The paper, which was described last month, is about to be published in a respected journal of pyschology, and is already available at Bem’s website.
Bem
conducted nine experiments that test for psi, involving 1,000 subjects.
Of the nine, eight showed evidence of extra-sensory perception playing a
part in the results. In one test, participants saw a list of words and
were given a test in which they tried to retype as many of the words as
they could remember. These results were checked against words randomly
selected by a computer. The participants also performed practice
exercises using these words. When the early test results were compared
to the later words, it was shown that they remembered more of the words
they were going to practice later than words they weren’t going to
practice. The study results showed that the practice exercise performed
later appeared to help the subjects in an earlier test.

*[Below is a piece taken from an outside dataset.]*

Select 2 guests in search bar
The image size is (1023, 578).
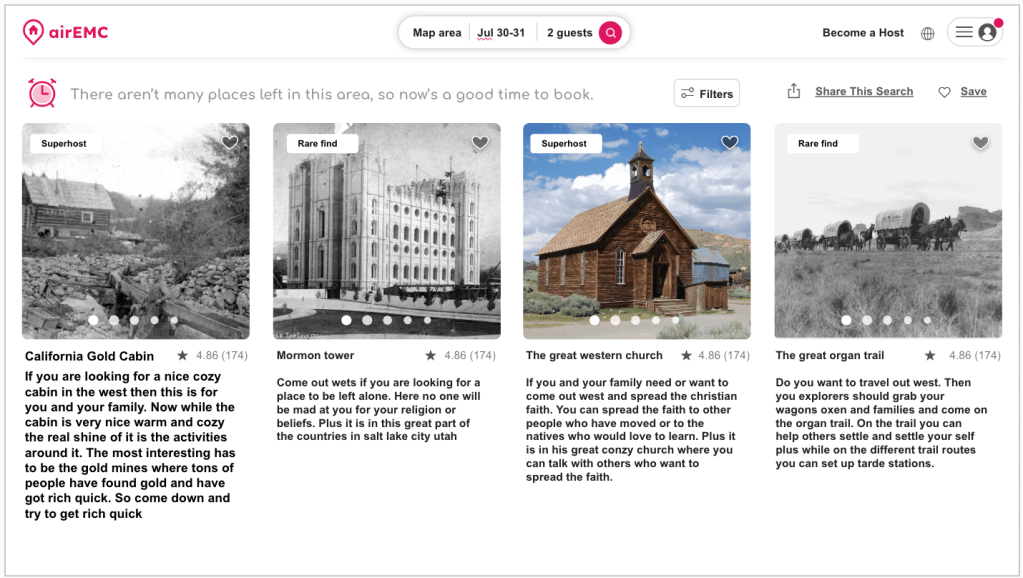pyautogui.click(x=569, y=33)
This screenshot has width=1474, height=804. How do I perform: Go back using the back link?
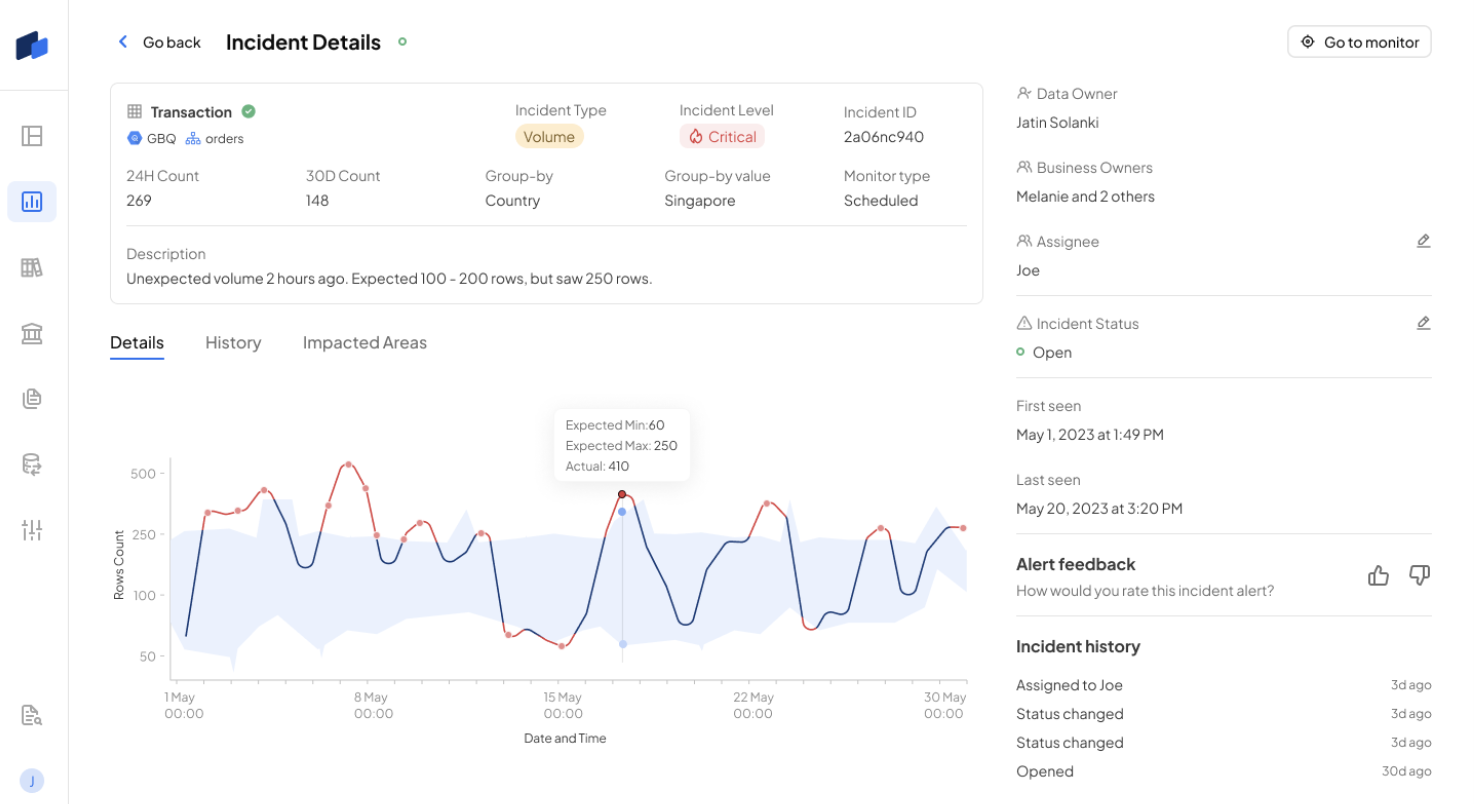[159, 42]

These and more counterintuitive results are understandably causing a ruckus
in the psychology community. Critics are taking exception with the the
methodology used and Bem’s conclusions that suggest the existence of
some sort of psi phenomenon.
What
should also be causing some discomfort among colleagues is Bem’s
reference to quantum mechanics as way to explain the notion of ESP. As
portion of his paper is devoted the comparison of psi to entanglement,
the quantum phenomenon that descriptions the inability to fully describe
objects without also describing other objects that may be spatially
separated by an arbitrary distance. The phenomenon, desribed by the
Einstein–Podolsky–Rosen paradox, is best represented by photonic
entanglement and it’s application to practical arenas such as quantum
encryption. According to Bem, cognition may also entangle.
“Those
who follow contemporary developments in modern physics, however, will
be aware that several features of quantum phenomena are themselves
incompatible with our everyday conception of physical reality,” Bem
writes. He cites the two main tenets of John Bell’s theorem regarding
the non-local nature of quantum phenomena (the EPR paradox) and that the
act of observation plays a role in determining what will be observed.
“These
features of quantum mechanics have led to ‘observational’ theories of
psi in which it is not just the act of observation but the consciousness
of the human observer that plays an active role in what will be
observed,” he says in his white paper.
It
appears from the study that Bem’s subjects beat chance by at least 50%,
a not inconsiderable amount given the large selection size of his test
group. But in much the same way as some quantum phenomena, the results
defy so much of what is known about how the mind works that the results
cannot be referenced. We can’t describe what it means.
Informal comparisons between psi and quantum phenomena are fine. Even successful mathematically rigorous execution of Bell test experiments
were forced to rely on certain assumptions. But until we provide an
adequate hypothesis of psi–or until we understand cognitive phenomena
enough that it does not attract metaphors with quantum phenomena–the
notion of psi must remain that: a notion.